Yazılı Talep 1
Seçilmiş pasaja dayanarak şunları yanıtlayın:
(a) Süleyman Unutmaz adı ilk kez hangi şiirin altında görülmüştür?
(b) Şairin şiirleri hangi yıldan beri dergilerde yayımlanmaktadır?
(c) Lise ve üniversite yıllarında aynı duyguyu veren diğer şiir hangisidir ve kime aittir?

Seçilmiş Pasaj
7 Mayıs 2015 Perşembe

muhafazakar şairin atlası: fena



  Dilden dile dolaşan ve sosyal medyada çokça paylaşılan bir şiir vardı: “Mesnevi Okuyup Sigara İçen Mütesettir Kızlar Beni Neden Sevmezler Erkan?”. Süleyman Unutmaz ismini ilk kez bu şiirin altında gördüm.(Bu konuda özeleştiri yapmam gerekiyor. Çünkü 99’dan beri, dergilerde şiirleri yayımlanıyormuş şairin.)
                
  Şiirin tamamını okuduğumda “Helal olsun.” dedim. Çünkü onlarca yılın “kafasını” veren bir şiirdi bu. Lise ve üniversite yıllarında, bir başka şiir daha vermişti bunu bana. Kemal Sayar’ın Sonsuza Dek Sophie’si. Bütün muhafazakâr çevrenin; umutsuz aşkına, ilk vicdan azaplarına, inandığı değerler ve “asla konuşamayacağı kızlara aşklanmak” arasında kalışlarına üzülmüştük o şiirle. Kendimiz hariç değildik. Zaten kendimize üzüldük en çok.

Verilen Materyal
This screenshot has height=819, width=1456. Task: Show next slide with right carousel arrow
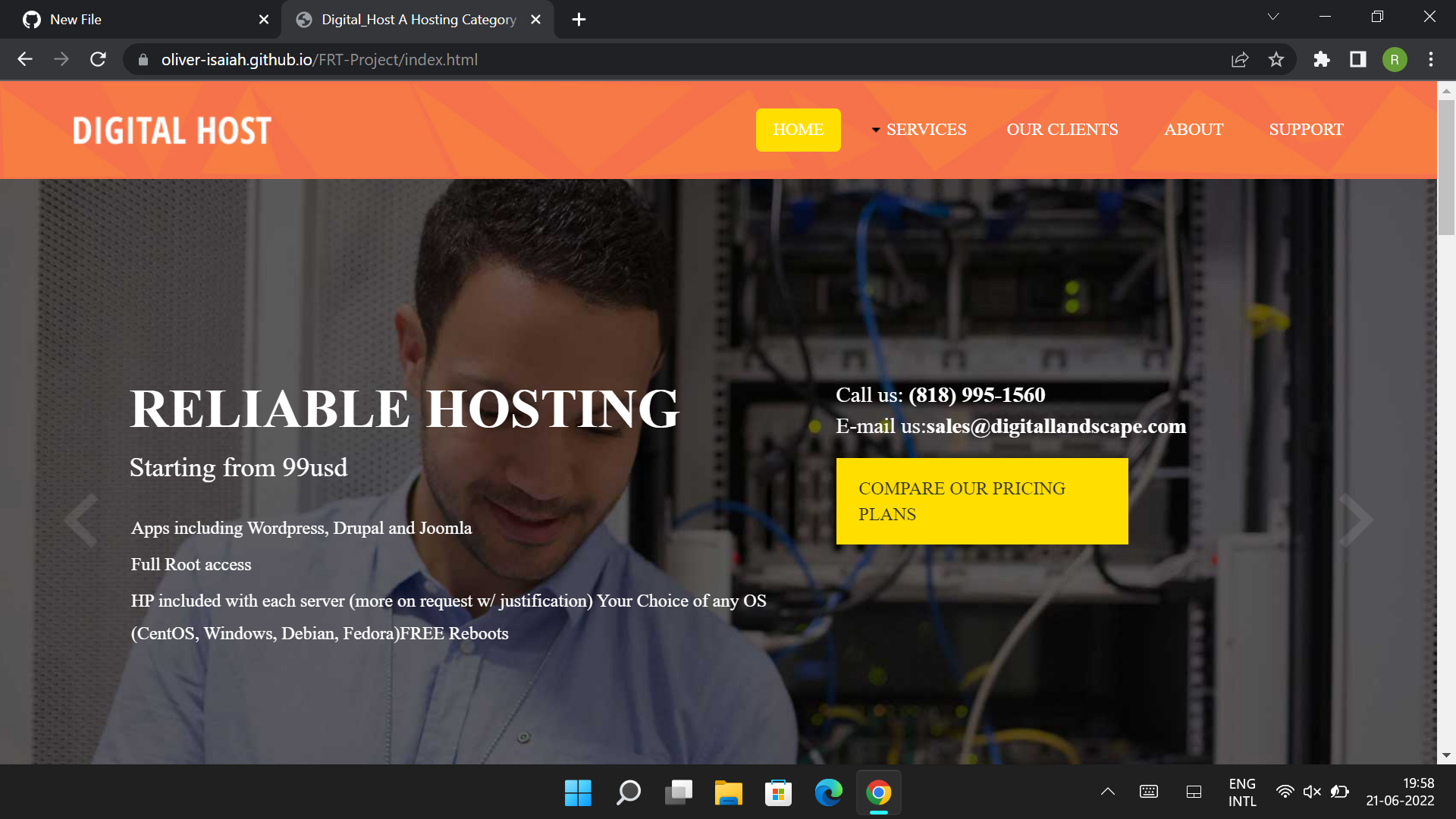(x=1356, y=520)
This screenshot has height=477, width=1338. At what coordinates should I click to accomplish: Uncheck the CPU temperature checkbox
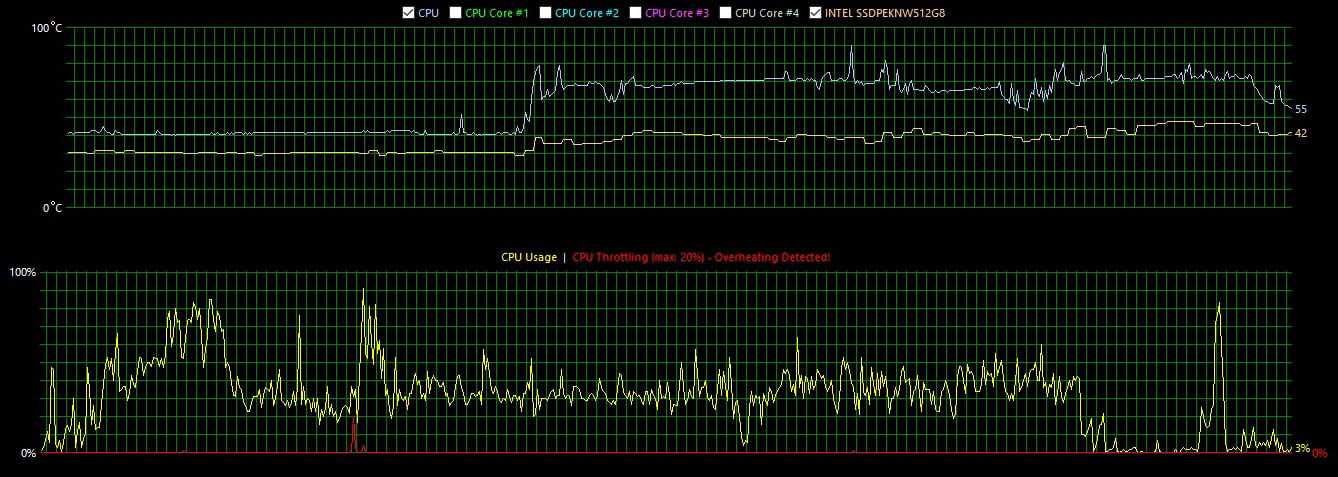(x=408, y=13)
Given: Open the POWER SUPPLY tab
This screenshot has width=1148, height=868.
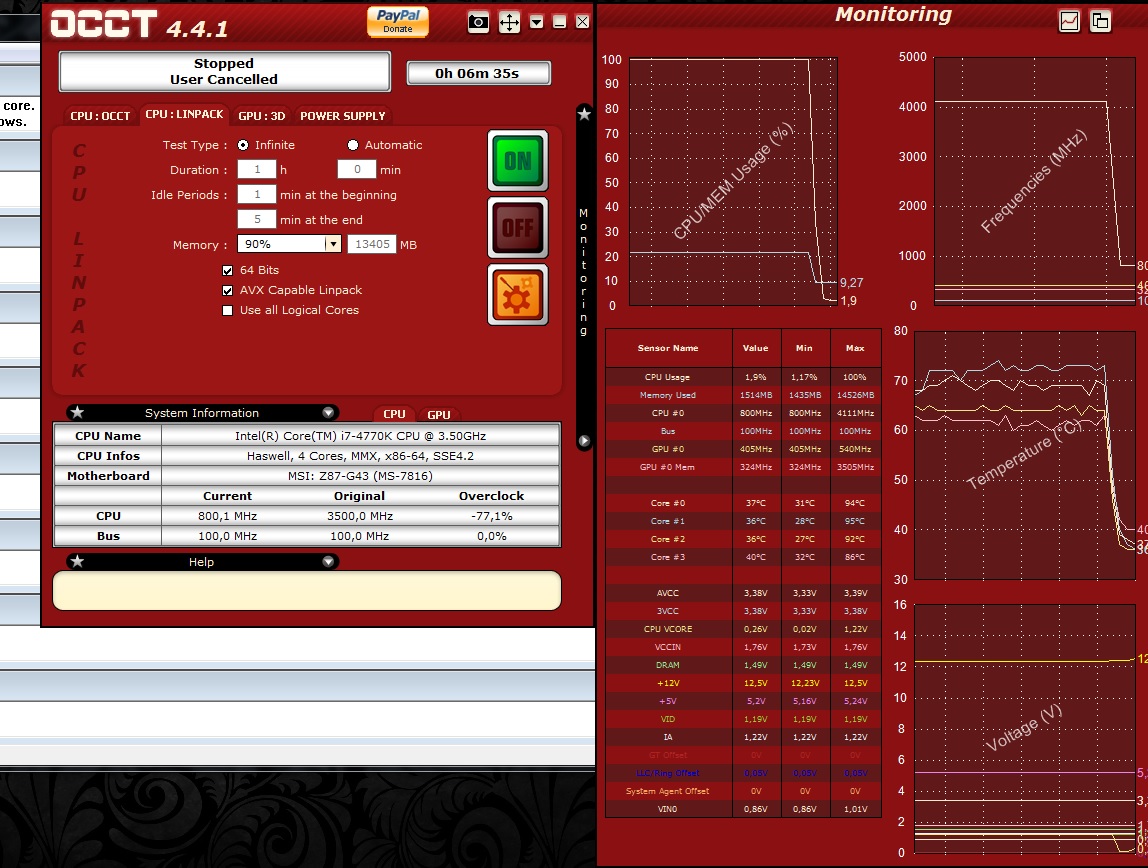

Yazılı Talep 2
Kayıtların tamamını, "screenshot" sözcüğünü her geçtiği yerde "image" ile değiştirip geri kalanına dokunmadan düzenleyin. Resimleri yanıta dahil etmeyin.

Örnek Çözüm 1
(a) "Mesnevi Okuyup Sigara İçen Mütesettir Kızlar Beni Neden Sevmezler Erkan?"
(b) 99'dan beri.
(c) Sonsuza Dek Sophie; Kemal Sayar'a aittir.

Örnek Çözüm 2
This image has height=819, width=1456. Task: Show next slide with right carousel arrow
(x=1356, y=520)
This image has height=477, width=1338. At what coordinates should I click to accomplish: Uncheck the CPU temperature checkbox
(x=408, y=13)
Given: Open the POWER SUPPLY tab
This image has width=1148, height=868.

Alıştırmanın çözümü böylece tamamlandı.